シドニー20日ー昨年12月11日に発生したシドニー、クロヌラでの人種暴動とその報復事件に関する警察の報告書がついに公表され、一連の事件がオーストラリア多文化社会のあり方に大きな影響を与えたという見方を示した。
この報告書は引退した警視監、Norm Hazzard(ノーム・ハザード)氏によってまとめられ、20日に公開。クロヌラ暴動は人種的な偏見、アルコールと煽動的なSMSであおられたものだと指摘。ハザート氏は、一連の事件について、 海外での治安紊乱事件や、先にNSW州内で起こったRedfern(レッドファン)やMacquarie Fields(マッコーリー・フィールズ)での暴動と似たものだと位置づけた。さらに、当時の巡査長が、暴動勃発に至るまでの人種間の緊迫状態を見誤り、それが原因で暴力的治安紊乱勃発の恐れを常に抱える社会情勢を招いたと指摘。また、携帯などのハイテク機器を使った攻撃は、事件を取り締まる際の新たな問題となり、このように仕組まれて社会不安が広がっていった過程が、前例のない激しい暴力騒動を国内に引き起こしたとまとめた。

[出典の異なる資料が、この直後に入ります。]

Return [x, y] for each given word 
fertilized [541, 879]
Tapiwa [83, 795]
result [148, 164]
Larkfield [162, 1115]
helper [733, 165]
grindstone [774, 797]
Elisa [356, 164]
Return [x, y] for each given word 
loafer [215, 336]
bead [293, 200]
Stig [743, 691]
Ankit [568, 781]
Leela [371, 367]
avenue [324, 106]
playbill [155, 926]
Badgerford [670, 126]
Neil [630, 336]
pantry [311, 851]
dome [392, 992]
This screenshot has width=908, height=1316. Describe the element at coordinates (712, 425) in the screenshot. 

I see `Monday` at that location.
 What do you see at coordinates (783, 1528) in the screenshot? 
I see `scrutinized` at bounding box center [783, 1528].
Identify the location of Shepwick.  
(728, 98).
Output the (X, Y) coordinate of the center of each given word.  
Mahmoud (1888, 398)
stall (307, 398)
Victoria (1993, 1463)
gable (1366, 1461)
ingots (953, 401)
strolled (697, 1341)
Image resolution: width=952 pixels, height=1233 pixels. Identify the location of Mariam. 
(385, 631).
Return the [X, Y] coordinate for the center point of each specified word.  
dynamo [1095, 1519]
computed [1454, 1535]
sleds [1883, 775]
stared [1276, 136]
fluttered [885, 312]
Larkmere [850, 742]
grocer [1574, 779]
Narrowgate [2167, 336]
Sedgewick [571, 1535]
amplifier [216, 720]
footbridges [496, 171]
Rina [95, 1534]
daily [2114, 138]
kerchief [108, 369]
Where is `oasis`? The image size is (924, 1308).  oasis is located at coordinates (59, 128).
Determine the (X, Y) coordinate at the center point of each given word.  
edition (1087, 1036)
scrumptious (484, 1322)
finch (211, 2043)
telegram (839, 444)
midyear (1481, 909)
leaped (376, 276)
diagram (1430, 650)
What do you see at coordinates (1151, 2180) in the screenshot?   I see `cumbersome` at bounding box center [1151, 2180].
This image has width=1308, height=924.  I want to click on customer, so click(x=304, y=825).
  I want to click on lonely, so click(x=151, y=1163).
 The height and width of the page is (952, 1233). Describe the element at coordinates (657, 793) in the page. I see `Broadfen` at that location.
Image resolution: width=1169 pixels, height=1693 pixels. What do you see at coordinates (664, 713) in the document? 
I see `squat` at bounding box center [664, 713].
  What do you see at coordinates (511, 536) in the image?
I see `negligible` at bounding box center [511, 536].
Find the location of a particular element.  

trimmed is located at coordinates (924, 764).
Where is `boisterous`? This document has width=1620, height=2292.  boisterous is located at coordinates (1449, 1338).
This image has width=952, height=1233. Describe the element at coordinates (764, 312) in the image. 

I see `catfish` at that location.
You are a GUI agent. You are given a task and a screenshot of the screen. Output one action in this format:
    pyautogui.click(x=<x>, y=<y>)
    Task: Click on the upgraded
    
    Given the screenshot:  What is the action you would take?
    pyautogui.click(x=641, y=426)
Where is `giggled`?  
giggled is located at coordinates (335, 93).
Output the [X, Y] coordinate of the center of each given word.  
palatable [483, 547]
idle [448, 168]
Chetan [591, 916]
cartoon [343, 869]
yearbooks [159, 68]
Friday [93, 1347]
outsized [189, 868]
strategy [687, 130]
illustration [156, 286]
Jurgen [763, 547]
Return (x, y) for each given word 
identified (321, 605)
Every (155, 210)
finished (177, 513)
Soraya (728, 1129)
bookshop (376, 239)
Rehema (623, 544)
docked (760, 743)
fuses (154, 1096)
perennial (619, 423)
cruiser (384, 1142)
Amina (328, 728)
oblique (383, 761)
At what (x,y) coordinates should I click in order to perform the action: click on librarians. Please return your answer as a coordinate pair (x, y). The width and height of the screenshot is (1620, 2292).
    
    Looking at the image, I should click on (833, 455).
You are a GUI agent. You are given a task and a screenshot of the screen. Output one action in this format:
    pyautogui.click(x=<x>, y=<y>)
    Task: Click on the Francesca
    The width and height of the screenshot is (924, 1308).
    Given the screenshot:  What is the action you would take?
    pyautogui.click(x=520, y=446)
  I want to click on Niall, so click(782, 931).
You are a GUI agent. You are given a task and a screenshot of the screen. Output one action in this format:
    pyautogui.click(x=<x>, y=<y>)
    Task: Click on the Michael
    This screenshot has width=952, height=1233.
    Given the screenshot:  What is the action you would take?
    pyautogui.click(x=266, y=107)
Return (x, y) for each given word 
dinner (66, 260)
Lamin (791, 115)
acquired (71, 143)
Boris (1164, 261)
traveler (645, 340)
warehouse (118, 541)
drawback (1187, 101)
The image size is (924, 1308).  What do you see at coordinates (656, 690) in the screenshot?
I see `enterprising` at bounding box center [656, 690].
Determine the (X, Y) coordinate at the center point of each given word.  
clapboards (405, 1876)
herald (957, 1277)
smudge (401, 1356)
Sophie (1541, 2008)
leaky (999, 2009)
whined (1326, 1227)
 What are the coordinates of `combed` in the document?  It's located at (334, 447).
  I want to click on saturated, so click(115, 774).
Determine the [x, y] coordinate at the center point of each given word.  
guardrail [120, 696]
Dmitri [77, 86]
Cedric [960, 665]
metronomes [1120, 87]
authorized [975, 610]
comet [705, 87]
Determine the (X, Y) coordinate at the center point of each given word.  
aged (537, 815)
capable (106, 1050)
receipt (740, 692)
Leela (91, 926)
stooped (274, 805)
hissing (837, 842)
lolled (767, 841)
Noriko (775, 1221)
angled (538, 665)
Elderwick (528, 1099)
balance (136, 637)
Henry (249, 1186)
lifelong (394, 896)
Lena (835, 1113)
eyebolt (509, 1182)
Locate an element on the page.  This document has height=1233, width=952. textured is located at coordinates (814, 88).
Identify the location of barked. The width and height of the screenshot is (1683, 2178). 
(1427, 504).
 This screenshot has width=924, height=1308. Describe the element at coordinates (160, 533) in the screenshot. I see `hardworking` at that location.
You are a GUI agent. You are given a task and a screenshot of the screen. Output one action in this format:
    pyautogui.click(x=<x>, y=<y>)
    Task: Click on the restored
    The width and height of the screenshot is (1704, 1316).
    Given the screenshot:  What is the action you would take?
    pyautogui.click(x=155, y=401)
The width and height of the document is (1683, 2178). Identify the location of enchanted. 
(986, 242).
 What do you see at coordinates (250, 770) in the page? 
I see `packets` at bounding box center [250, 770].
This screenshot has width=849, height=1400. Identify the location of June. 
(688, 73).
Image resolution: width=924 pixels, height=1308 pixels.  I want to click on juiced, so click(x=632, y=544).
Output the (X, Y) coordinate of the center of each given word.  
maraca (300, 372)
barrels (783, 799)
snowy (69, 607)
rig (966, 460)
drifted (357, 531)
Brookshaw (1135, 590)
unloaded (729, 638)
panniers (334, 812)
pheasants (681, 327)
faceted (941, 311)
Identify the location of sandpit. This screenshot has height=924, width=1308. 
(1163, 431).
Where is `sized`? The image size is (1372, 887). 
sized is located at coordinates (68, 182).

この報告書には、事件報道の分析も含まれており、ラジオでの放送内容によって、英国系オーストラリア人全体が中東系の男達の攻撃対象とされているかのような社会認識を与え、事件が勢いづく原因になったと、マスコミの間接的影響を示した。
Carl Scully(カール・スカリ-)NSW州警察大臣、Ken Moroney(ケン・モロニー)NSW州警視総監は、まだ数名の上官から内容に関する返答が得られてないので、報告書は不完全だと述べた。